Work to complete: Reproduce each of the following rows word for word, without changing anything.

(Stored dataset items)

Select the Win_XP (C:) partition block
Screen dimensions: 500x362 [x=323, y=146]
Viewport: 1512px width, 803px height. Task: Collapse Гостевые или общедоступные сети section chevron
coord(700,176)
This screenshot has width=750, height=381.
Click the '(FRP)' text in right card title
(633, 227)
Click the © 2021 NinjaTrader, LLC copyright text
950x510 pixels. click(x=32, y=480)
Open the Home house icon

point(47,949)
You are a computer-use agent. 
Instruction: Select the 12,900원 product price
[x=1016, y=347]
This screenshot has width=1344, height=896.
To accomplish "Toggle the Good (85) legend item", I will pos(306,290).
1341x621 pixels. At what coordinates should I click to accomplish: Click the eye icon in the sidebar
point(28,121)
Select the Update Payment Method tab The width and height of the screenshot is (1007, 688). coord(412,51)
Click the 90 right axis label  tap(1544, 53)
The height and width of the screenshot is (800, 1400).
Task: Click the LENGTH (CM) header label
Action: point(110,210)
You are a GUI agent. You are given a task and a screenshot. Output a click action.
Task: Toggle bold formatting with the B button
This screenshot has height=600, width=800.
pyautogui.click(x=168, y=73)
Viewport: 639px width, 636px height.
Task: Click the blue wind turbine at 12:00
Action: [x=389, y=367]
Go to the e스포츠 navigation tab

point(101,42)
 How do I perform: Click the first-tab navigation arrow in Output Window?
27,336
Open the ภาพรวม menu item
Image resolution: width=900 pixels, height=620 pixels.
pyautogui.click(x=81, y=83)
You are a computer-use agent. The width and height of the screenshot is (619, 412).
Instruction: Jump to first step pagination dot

Written response:
Select the Win_XP (C:) partition block
Screen dimensions: 500x362 [x=323, y=146]
Viewport: 1512px width, 803px height. Task: Collapse Гостевые или общедоступные сети section chevron
coord(700,176)
This screenshot has width=750, height=381.
Click the '(FRP)' text in right card title
(633, 227)
Click the © 2021 NinjaTrader, LLC copyright text
950x510 pixels. click(x=32, y=480)
Open the Home house icon

point(47,949)
You are a computer-use agent. 
Instruction: Select the 12,900원 product price
[x=1016, y=347]
This screenshot has width=1344, height=896.
To accomplish "Toggle the Good (85) legend item", I will pos(306,290).
1341x621 pixels. At what coordinates should I click to accomplish: Click the eye icon in the sidebar
point(28,121)
Select the Update Payment Method tab The width and height of the screenshot is (1007, 688). coord(412,51)
Click the 90 right axis label  tap(1544, 53)
The height and width of the screenshot is (800, 1400).
Task: Click the LENGTH (CM) header label
Action: point(110,210)
You are a GUI agent. You are given a task and a screenshot. Output a click action.
Task: Toggle bold formatting with the B button
This screenshot has height=600, width=800.
pyautogui.click(x=168, y=73)
Viewport: 639px width, 636px height.
Task: Click the blue wind turbine at 12:00
Action: [x=389, y=367]
Go to the e스포츠 navigation tab

point(101,42)
 How do I perform: Click the first-tab navigation arrow in Output Window?
27,336
Open the ภาพรวม menu item
Image resolution: width=900 pixels, height=620 pixels.
pyautogui.click(x=81, y=83)
You are a computer-use agent. The width and height of the screenshot is (619, 412).
Instruction: Jump to first step pagination dot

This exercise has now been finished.